A further exception is where the phoenix company has already traded for at least 12 months prior to the insolvent company's liquidation with the same/similar name or trading name.
Should a company/person commence under a phoenix arrangement prior to or shortly after the liquidation of the failed company, that company/person must apply to the Court for an exemption from prohibition within five working days after the commencement of the liquidation of the failed company. A recent case has shown that this deadline will be strictly enforced.
Where the rules are not followed at all, it is possible that suppliers end up trading with one company without being aware that the previous company has failed. This is particularly an issue when trading is conducted on behalf of an entity that is described as "trading as", and the original entity is not formally liquidated, leaving a supplier potentially without any agreed trading terms with the new entity.

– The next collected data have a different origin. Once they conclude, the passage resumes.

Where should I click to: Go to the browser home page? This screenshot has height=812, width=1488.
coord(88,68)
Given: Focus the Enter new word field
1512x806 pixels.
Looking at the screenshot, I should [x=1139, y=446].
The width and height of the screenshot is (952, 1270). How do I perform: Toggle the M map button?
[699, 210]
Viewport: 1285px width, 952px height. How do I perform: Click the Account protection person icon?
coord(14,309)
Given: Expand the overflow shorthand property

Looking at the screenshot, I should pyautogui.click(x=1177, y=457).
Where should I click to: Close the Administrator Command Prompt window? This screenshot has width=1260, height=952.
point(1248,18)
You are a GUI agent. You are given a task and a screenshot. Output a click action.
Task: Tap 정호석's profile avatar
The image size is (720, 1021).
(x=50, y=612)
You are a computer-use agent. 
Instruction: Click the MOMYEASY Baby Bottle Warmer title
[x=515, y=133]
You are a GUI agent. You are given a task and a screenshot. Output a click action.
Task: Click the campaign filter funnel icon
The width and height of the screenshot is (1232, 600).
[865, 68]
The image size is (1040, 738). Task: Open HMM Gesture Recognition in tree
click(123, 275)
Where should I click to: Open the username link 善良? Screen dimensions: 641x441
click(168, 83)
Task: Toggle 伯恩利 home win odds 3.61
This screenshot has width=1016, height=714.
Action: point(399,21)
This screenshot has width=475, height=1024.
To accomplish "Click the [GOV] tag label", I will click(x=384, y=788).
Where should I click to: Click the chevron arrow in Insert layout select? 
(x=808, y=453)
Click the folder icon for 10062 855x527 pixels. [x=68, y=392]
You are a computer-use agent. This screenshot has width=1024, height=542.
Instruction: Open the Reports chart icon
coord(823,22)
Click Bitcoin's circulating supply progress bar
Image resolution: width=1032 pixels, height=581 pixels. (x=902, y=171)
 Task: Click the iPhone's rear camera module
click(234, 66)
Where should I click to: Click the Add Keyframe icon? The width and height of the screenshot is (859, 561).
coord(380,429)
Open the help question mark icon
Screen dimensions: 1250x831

Penalties for non-compliance
There are severe penalties for breach of the phoenix company rules - a fine of up to $200,000 or up to five years in jail. These penalties also apply where the phoenix entity is an unincorporated business. The directors will also be personally liable for all debts incurred by the phoenix company. It is therefore essential that directors follow the rules, and take specialist legal advice should they find themselves in this position.
When the rules do not apply
The rules do not apply in the case of a solvent liquidation, as there will have been no loss to creditors. More problematically, however, they do not appear to apply where a company is in receivership but not liquidation.
They also do not apply if the new company has a completely different name (and also trading name). This is why it is always important to enquire as to who is behind a new customer, and perform your own checks including company and director searches. It is very easy to search on the Companies Register by director name, and this will list all current and past directorships.
Where a business has already been sold pre-liquidation to a phoenix company, as liquidators we review the price paid and whether this reflected fair value. If not, we may be able to bring a claim against the phoenix company under the Companies Act provisions regarding transactions at an undervalue.
Conclusion
The phoenix company rules provide some clarity for creditors, assuming of course the rules are followed. Where a creditor suspects that there is a phoenix situation and the proper procedures have not been followed, they should discuss this firstly with the company's liquidator and also their own lawyer. They may then be able to hold the directors personally liable for any unpaid debts of the phoenix company, and also make a complaint to the Registrar of Companies leading to prosecution.
Great care is still required by businesses when being asked to supply a new customer, especially when they know or suspect that the directors have a history of insolvency behind them. We are happy to answer any questions creditors and their advisors may have on specific situations they are dealing with.
DISCLAIMER
This article is intended to provide general information and should not be construed as advice of any kind. Parties who require clarification on issues raised in this article should take their own advice.